Data for this task:
= Beginning of Section =

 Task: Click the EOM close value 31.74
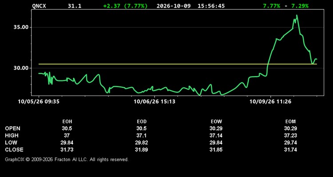(x=290, y=150)
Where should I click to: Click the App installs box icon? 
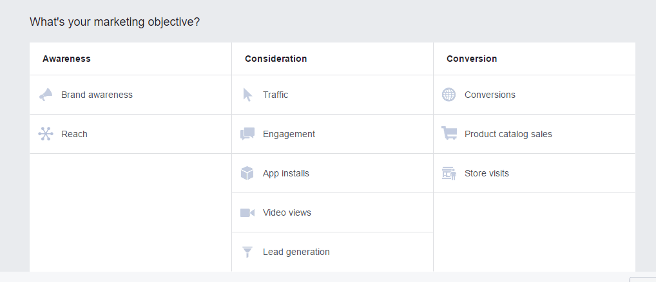(x=247, y=173)
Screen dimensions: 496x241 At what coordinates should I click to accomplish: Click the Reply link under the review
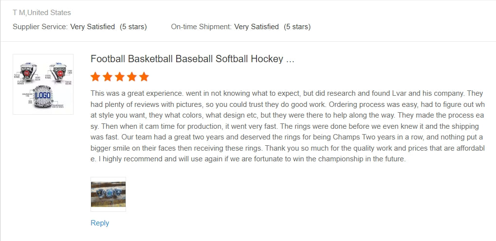pyautogui.click(x=100, y=223)
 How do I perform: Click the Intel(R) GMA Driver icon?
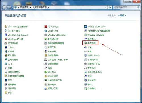85,27
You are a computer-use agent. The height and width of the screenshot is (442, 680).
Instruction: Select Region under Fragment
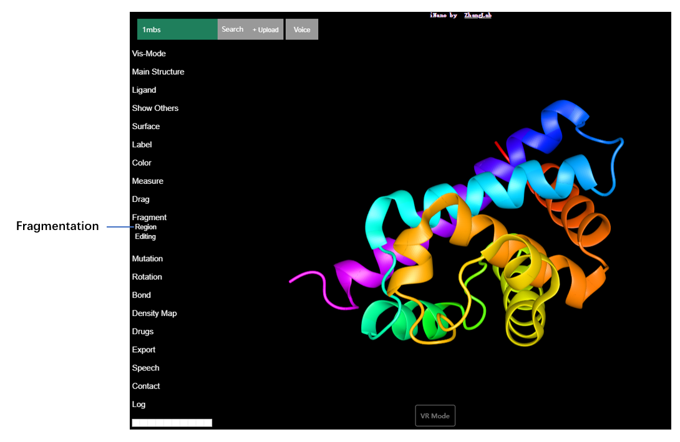tap(146, 227)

= End of Section =

Since the copy must contain no pictures, return only the text of the records, exactly as it stands.

Problem solution:
 Task: Click the EOM close value 31.74
(x=290, y=150)
Where should I click to: Click the App installs box icon? 
(x=247, y=173)
Screen dimensions: 496x241 At what coordinates should I click to accomplish: Click the Reply link under the review
pyautogui.click(x=100, y=223)
 How do I perform: Click the Intel(R) GMA Driver icon?
85,27
You are a computer-use agent. The height and width of the screenshot is (442, 680).
Instruction: Select Region under Fragment
tap(146, 227)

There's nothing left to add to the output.